DIRECTIONS -
Pick out every line in the items below that contains the word "width", and copy each of those lines.

━━━ DATASET EXCERPTS ━━━

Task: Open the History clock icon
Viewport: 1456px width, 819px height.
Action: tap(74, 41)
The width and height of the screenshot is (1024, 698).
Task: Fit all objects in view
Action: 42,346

━━━

EXERCISE RESULT -
Viewport: 1456px width, 819px height.
The width and height of the screenshot is (1024, 698).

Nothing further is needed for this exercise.